Problem: From the entries below, please output exactly the lines starting at the one containing "2020年11月 (286, 1974)" and ending at the one containing "2021年11月 (286, 1705)", both included.

Given records:
»»

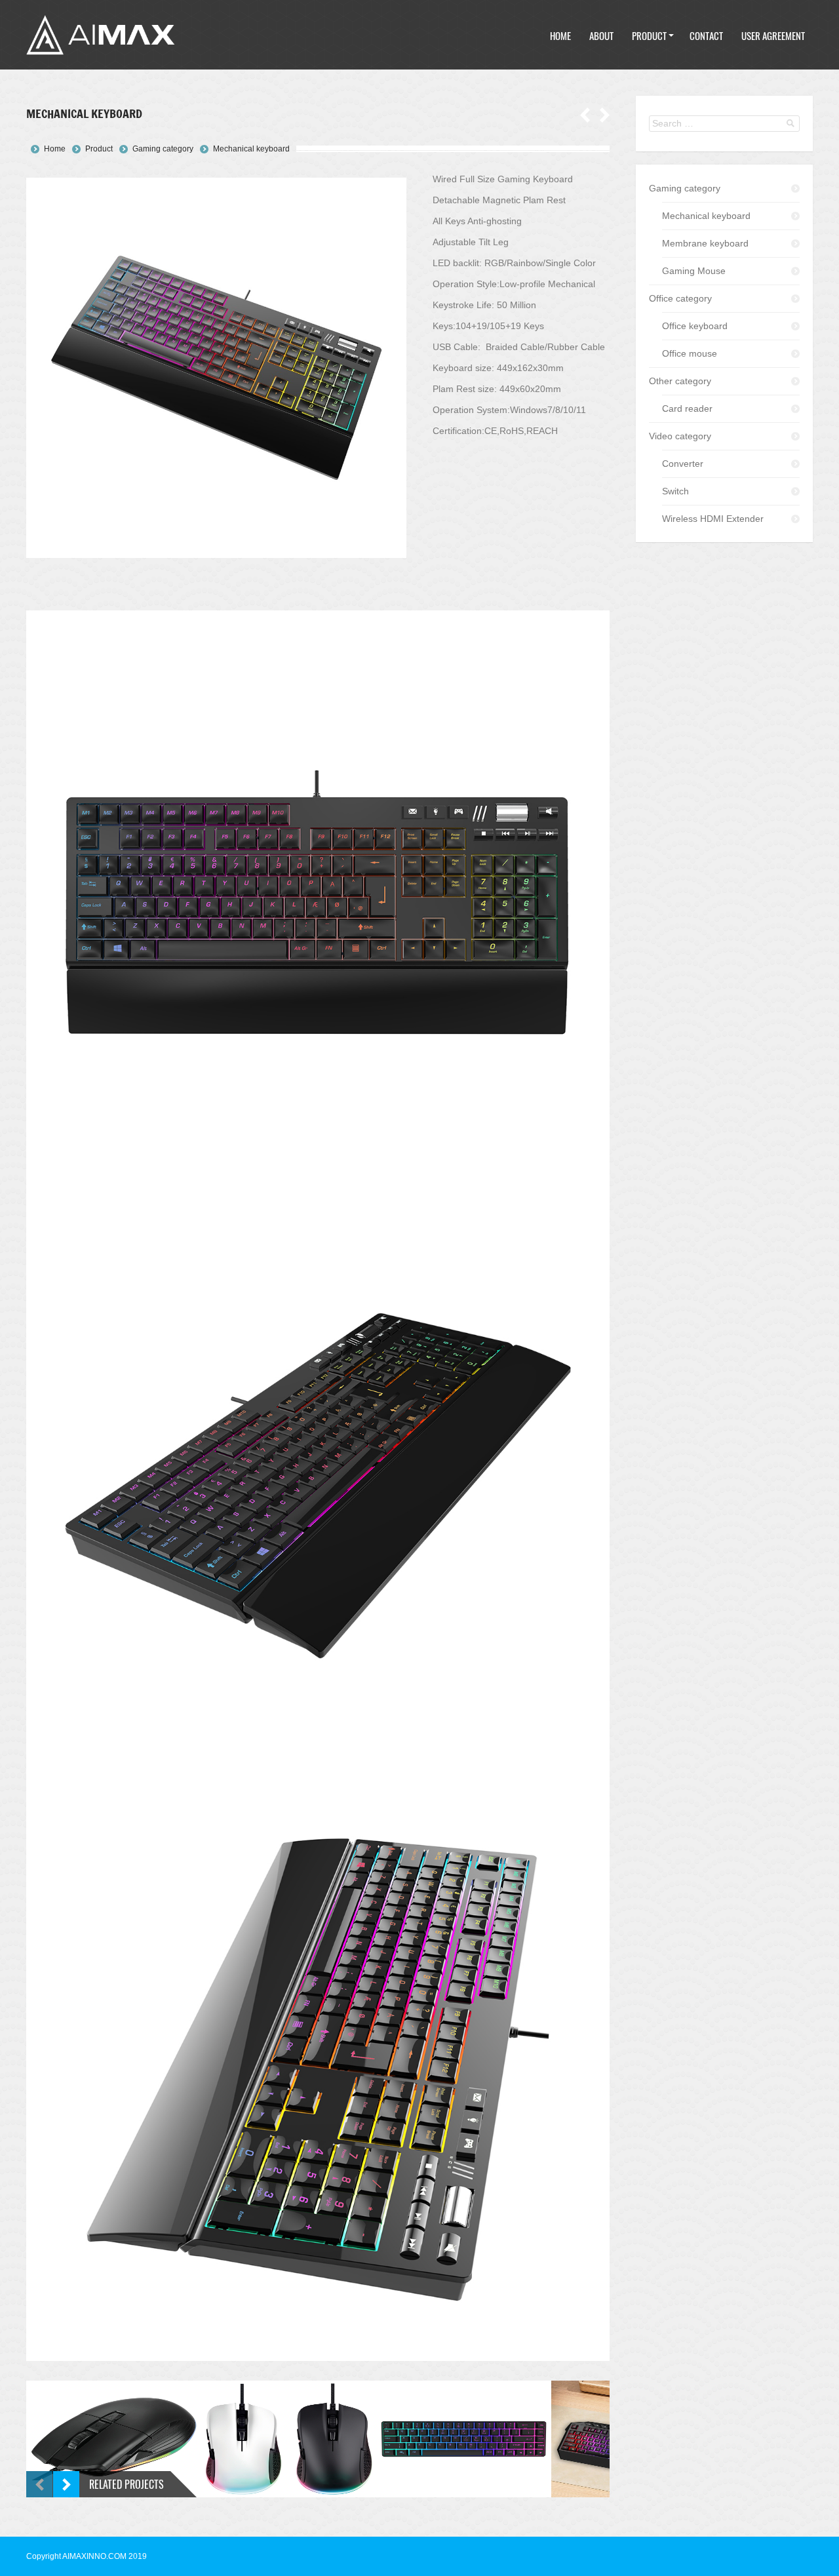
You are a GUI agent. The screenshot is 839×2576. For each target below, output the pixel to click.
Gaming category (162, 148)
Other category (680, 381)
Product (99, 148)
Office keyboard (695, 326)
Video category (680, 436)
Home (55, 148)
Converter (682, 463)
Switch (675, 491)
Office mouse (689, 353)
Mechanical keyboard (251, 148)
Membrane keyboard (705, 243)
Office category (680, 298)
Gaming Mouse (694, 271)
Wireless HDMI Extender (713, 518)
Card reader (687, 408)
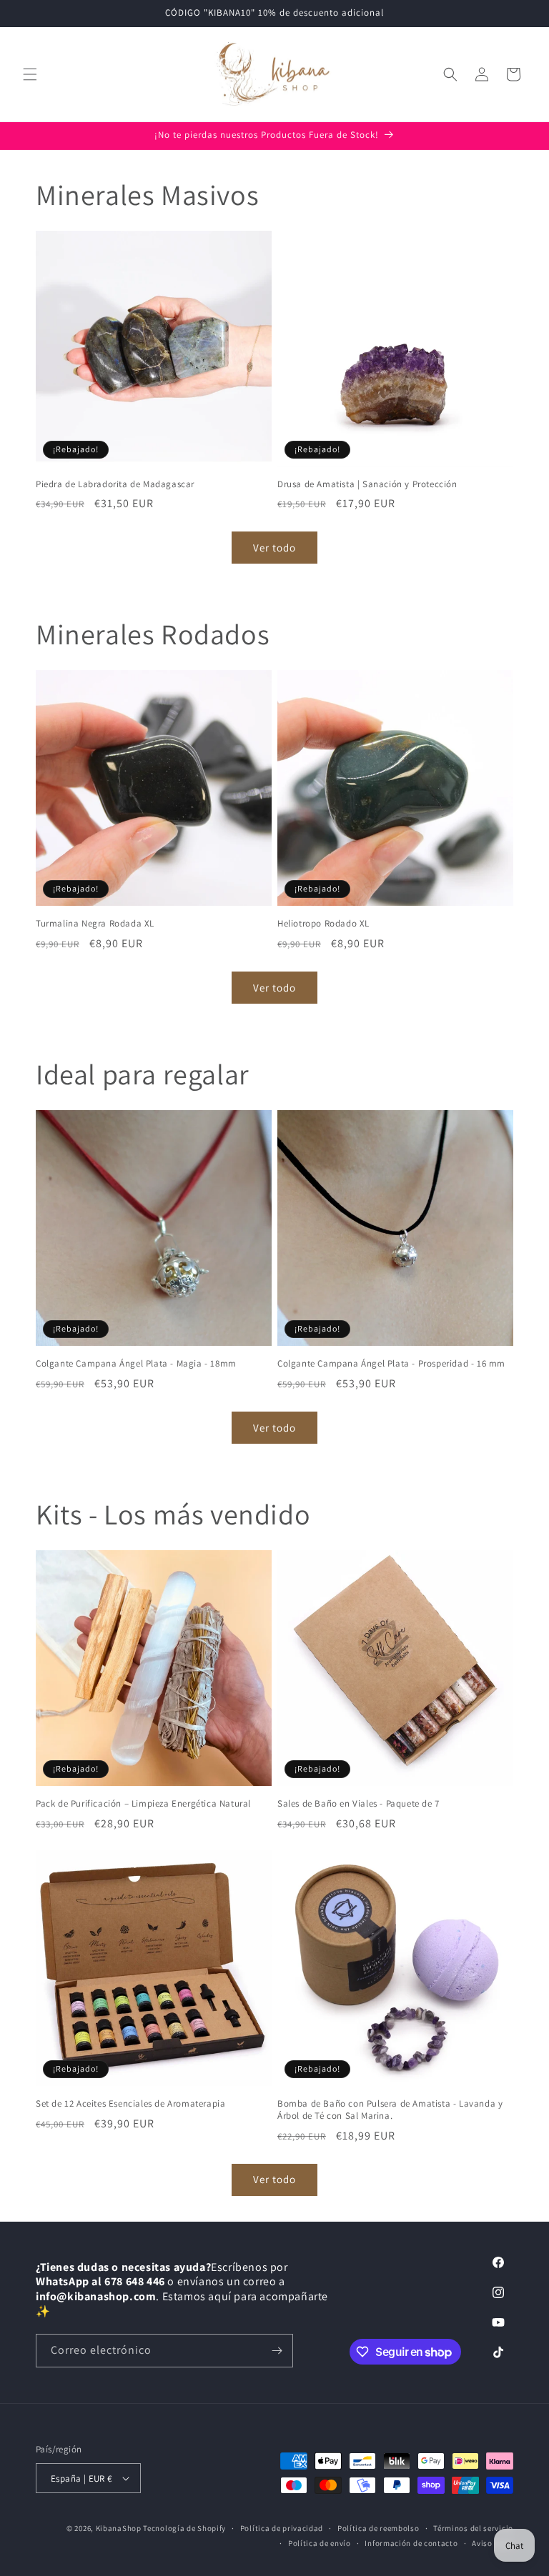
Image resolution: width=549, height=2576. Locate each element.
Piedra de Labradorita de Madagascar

««
»»

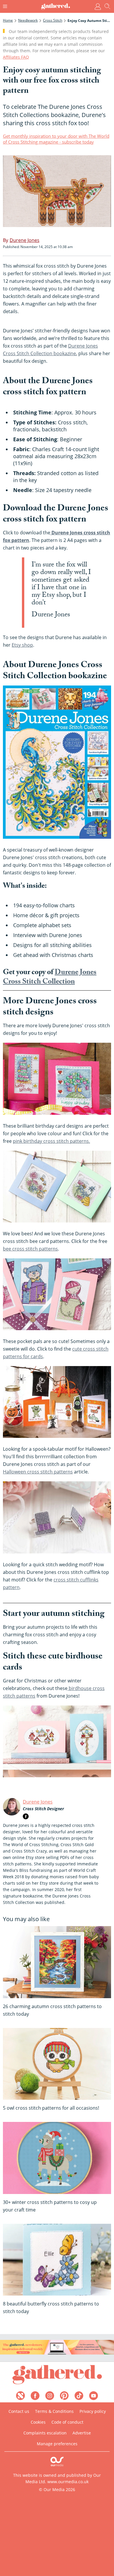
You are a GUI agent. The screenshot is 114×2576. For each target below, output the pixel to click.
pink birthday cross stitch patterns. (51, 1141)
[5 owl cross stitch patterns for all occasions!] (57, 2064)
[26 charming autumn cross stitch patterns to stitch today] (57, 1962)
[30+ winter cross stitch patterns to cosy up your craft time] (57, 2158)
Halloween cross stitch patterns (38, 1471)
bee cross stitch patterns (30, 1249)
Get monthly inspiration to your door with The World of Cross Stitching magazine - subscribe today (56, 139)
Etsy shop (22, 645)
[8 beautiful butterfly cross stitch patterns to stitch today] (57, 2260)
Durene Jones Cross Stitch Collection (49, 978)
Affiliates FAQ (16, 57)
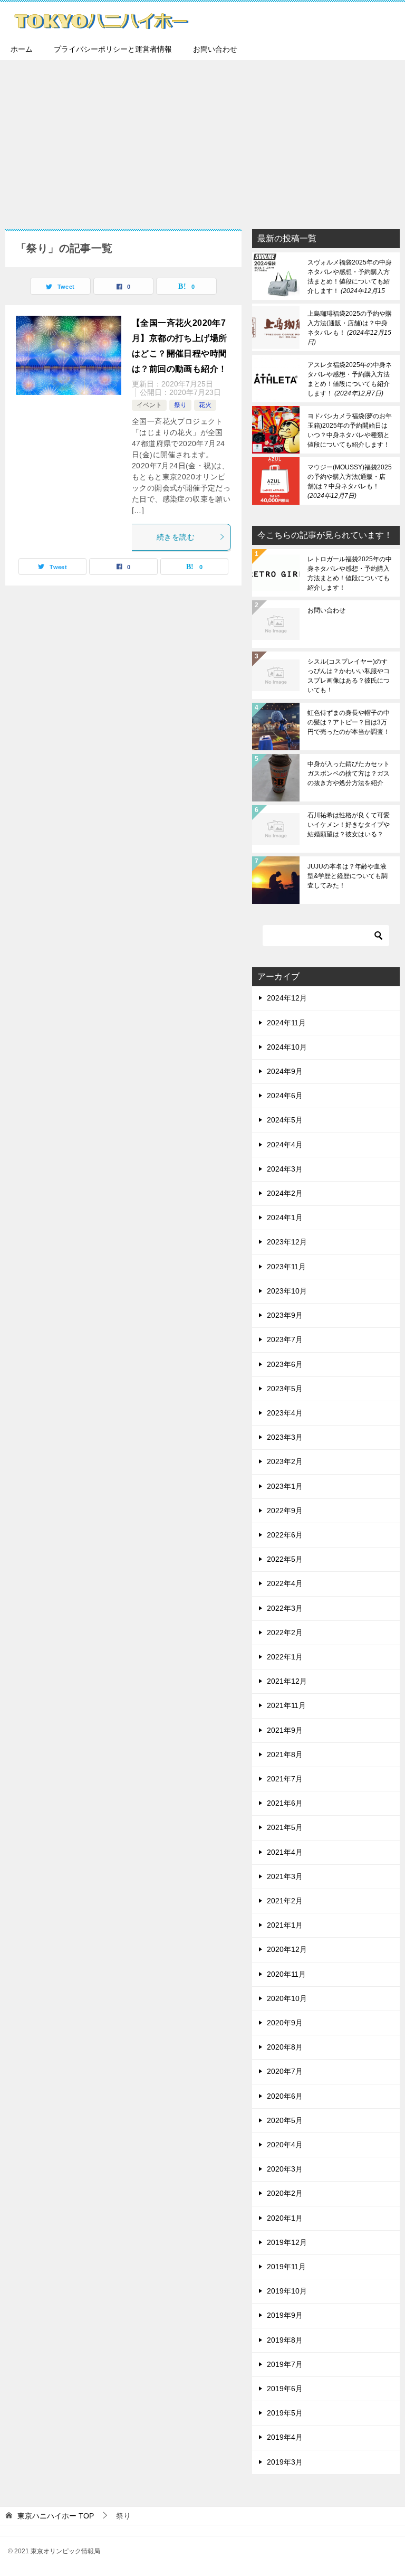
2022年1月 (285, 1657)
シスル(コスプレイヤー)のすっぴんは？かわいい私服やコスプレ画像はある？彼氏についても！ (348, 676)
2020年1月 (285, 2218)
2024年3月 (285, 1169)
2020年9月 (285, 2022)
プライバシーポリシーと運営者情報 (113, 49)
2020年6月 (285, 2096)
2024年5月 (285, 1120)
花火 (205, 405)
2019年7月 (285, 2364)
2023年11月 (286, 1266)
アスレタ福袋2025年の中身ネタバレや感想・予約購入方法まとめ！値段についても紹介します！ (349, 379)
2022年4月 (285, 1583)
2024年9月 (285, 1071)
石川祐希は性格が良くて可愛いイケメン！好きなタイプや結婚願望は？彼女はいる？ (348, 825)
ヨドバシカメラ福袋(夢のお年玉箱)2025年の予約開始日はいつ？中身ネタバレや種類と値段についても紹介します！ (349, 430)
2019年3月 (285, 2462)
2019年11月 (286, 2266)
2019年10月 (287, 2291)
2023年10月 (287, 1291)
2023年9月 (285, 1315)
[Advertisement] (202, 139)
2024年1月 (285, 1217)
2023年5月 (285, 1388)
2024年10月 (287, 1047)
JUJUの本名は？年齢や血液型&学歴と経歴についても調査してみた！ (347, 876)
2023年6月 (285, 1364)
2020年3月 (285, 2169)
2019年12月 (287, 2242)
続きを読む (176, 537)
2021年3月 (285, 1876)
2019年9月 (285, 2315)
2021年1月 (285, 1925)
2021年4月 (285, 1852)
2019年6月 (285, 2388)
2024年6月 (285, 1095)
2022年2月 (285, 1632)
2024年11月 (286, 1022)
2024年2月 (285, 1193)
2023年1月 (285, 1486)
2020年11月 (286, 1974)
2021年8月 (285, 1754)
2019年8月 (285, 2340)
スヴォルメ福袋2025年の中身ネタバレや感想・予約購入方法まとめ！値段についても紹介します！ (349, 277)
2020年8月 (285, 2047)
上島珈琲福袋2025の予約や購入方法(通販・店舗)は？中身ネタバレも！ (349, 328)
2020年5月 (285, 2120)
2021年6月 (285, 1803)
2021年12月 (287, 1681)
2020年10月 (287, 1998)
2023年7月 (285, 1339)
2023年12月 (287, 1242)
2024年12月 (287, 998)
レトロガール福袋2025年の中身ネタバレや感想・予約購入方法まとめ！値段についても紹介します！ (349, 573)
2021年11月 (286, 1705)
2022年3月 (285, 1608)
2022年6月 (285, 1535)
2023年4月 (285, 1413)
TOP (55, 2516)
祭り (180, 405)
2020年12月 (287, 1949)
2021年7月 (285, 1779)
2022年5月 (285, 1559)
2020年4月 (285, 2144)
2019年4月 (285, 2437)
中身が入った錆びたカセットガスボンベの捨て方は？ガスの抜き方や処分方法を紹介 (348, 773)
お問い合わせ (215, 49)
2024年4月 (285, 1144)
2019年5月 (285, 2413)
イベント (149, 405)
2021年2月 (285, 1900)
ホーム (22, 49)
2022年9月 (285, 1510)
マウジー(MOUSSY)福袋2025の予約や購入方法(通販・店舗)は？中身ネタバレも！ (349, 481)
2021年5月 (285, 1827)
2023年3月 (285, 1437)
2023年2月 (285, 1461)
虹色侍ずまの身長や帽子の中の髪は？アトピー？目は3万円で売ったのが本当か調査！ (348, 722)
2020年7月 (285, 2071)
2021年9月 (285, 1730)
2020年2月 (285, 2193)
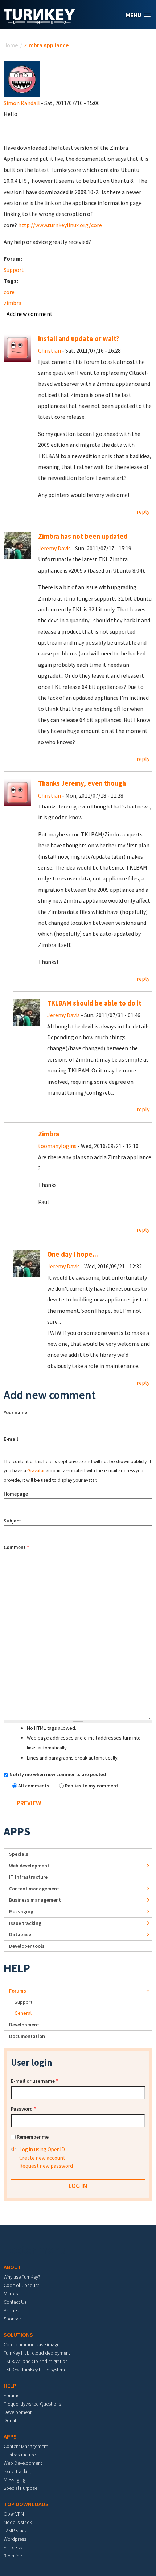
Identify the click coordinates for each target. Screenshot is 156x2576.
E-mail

««

Response to the exercise:
2020年11月 (286, 1974)
2021年8月 (285, 1754)
2019年8月 (285, 2340)
スヴォルメ福袋2025年の中身ネタバレや感想・予約購入方法まとめ！値段についても紹介します！ (349, 277)
2020年8月 (285, 2047)
上島珈琲福袋2025の予約や購入方法(通販・店舗)は？中身ネタバレも！ (349, 328)
2020年5月 (285, 2120)
2021年6月 (285, 1803)
2021年12月 (287, 1681)
2020年10月 (287, 1998)
2023年7月 (285, 1339)
2023年12月 (287, 1242)
2024年12月 (287, 998)
レトロガール福袋2025年の中身ネタバレや感想・予約購入方法まとめ！値段についても紹介します！ (349, 573)
2021年11月 (286, 1705)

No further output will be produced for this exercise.